- [EXTRACT]:
With the highest interest rates in 15 years, investors have a real opportunity to receive a return on their cash.
But, many are confused with the various accounts, products, and offerings available to manage their cash.
We recently had a client reach out and compare a couple of different cash management options. As we helped them consider the benefits and drawbacks of each, we realized this is likely a concern for our other clients.
The reality is cash management can be an essential part of your financial plan, making sure your hard-earned cash is working as efficiently and effectively as possible on your behalf.
To help you navigate the landscape of options, here’s a guide that explains how to manage your cash and what types of accounts or products you can use.
How to Manage Your Cash: 6 Options to Consider
When it comes to cash management, there are several products and options available. It’s essential to understand the pros and cons of each so you can choose the best one for your situation.
Checking Account | Savings Account | High-Yield Savings Account | Money Market Account | Certificates of Deposit | Cash Management Account | |
Interest Rate | Variable & Low | Variable & Low | Variable & High | Variable & High | Fixed & High | Variable & High |
Federally Insured | Yes | Yes | Yes | Yes | Yes | Yes |
Checks | Unlimited | No | No | Limited | No | Sometimes |
Debit Card | Yes | No | No | Yes | No | Sometimes |
Withdrawal Restrictions | None | None | None | None | Yes | None |
1. Checking accounts
A checking account is a deposit account that allows you to receive, withdraw, deposit, and transfer money. A major benefit is it comes with debit cards and checks, making your funds accessible if needed.
It is easy to open, use, and manage and is insured for up to $250,000 in the US. Disadvantages include low-interest rates and sometimes high fees if you don’t meet minimum balance requirements. In addition, unlike some savings products, checking account interest rates fluctuate depending on the interest rates.
2. Savings accounts
A savings account is a deposit account that offers a safe place to store your money while earning interest at the same time.
These accounts are Federal Deposit Insurance Corporation (FDIC)-insured for up to $250,000, so you can rest easy knowing your money is protected from loss. But, like checking accounts, savings accounts typically have low-interest rates and may come with high fees if your account does not maintain a minimum balance.
Savings account rates also fluctuate with interest rates, and the account does not come with debit cards or check-writing privileges.
3. High-yield savings accounts
High-yield savings accounts offer higher interest rates than traditional savings, so you can earn more interest. Rates vary by bank, but on average, high-yield savings accounts pay around 11 to 14 times more than your typical savings accounts. They may also come with fewer restrictions and fees.
In addition, there are no lock-up periods on your money, making them highly liquid and easily accessible. They are also FDIC-insured up to $250,000. Like traditional savings and checking accounts, high-yield savings account rates fluctuate.

- [PROBLEM SET]:
#1 According to the cash management guide, up to what amount is a checking account insured in the US?
#2 Update the cash management guide, starting with "But, many are" and going on through "on your behalf.", so that "cash" becomes "money".
#3 Why did the authors of the cash management guide decide to write about cash management options?
The lines after this point come from a different source.

- [GIVEN DATA]:
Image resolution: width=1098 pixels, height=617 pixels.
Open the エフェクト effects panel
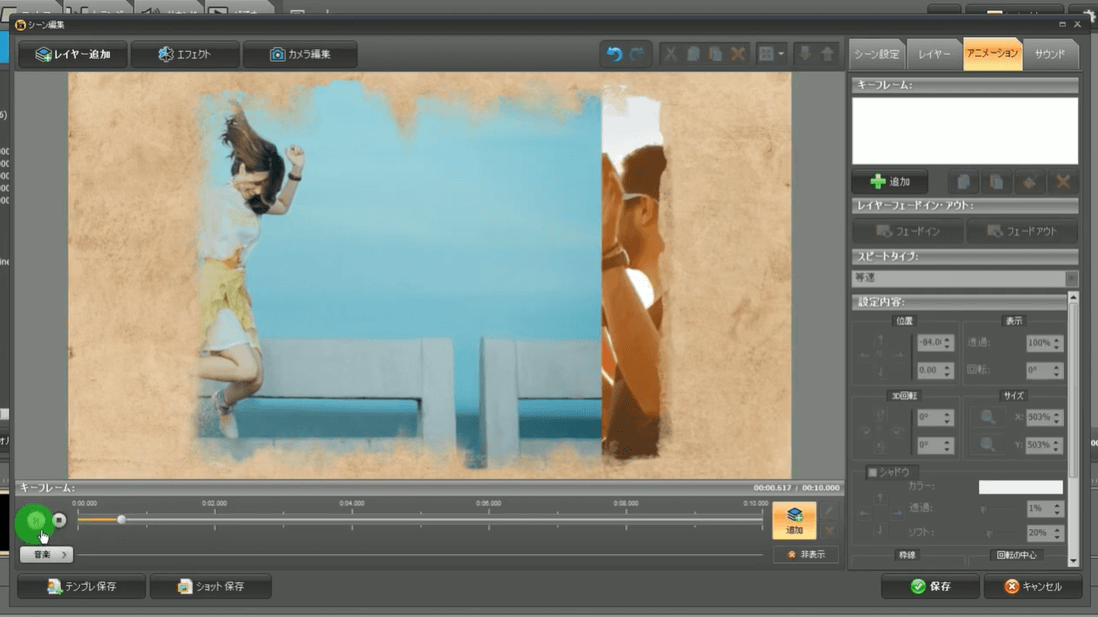185,54

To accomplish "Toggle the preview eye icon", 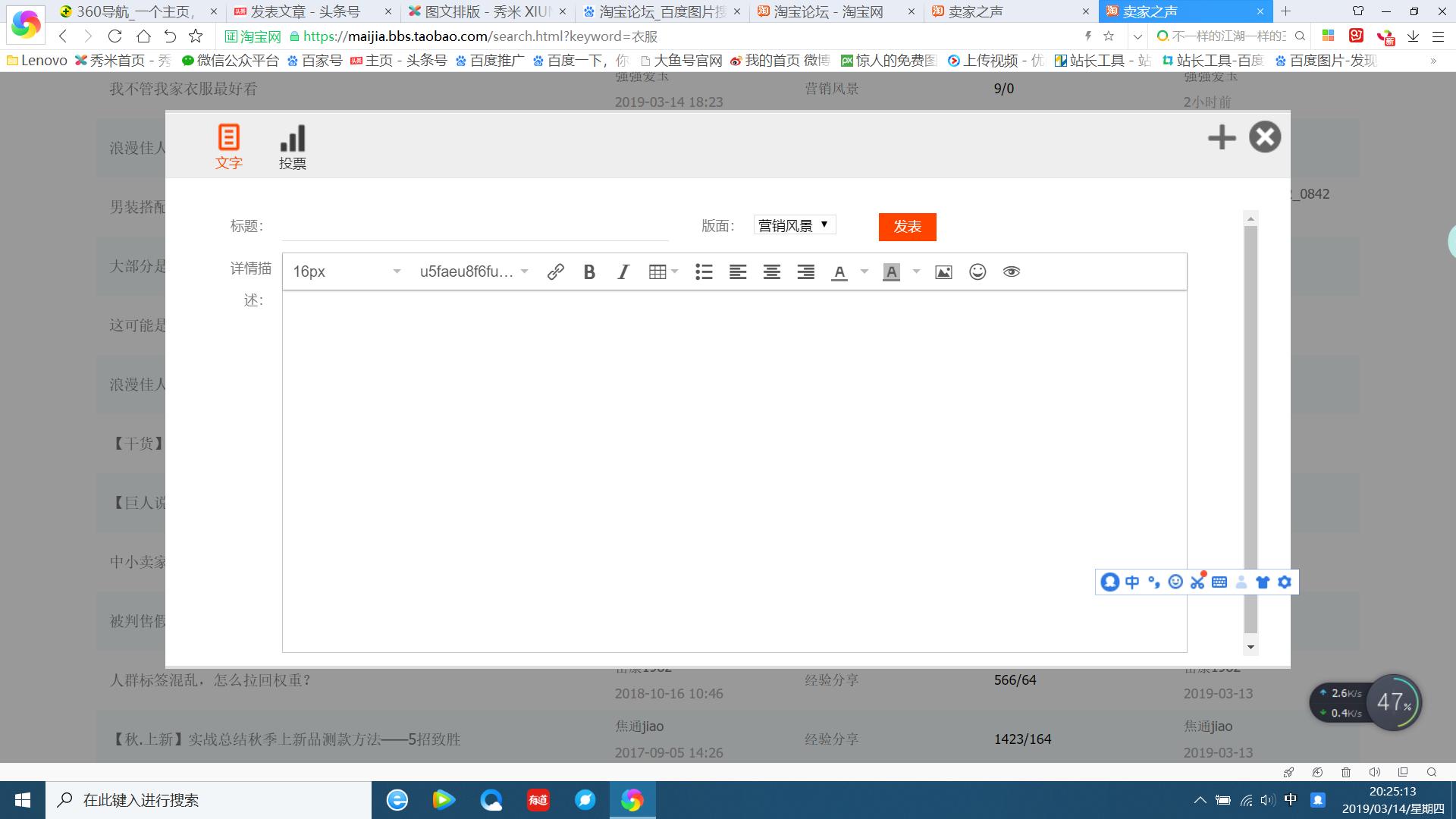I will point(1012,271).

- [EXPECTED RESULTS]:
#1 Up to $250,000.

#2
But, many are confused with the various accounts, products, and offerings available to manage their money.
We recently had a client reach out and compare a couple of different money management options. As we helped them consider the benefits and drawbacks of each, we realized this is likely a concern for our other clients.
The reality is money management can be an essential part of your financial plan, making sure your hard-earned money is working as efficiently and effectively as possible on your behalf.

#3 A client asked them to compare a couple of cash management options. While they helped that client weigh the benefits and drawbacks of each, they realized the topic was likely a concern for their other clients as well.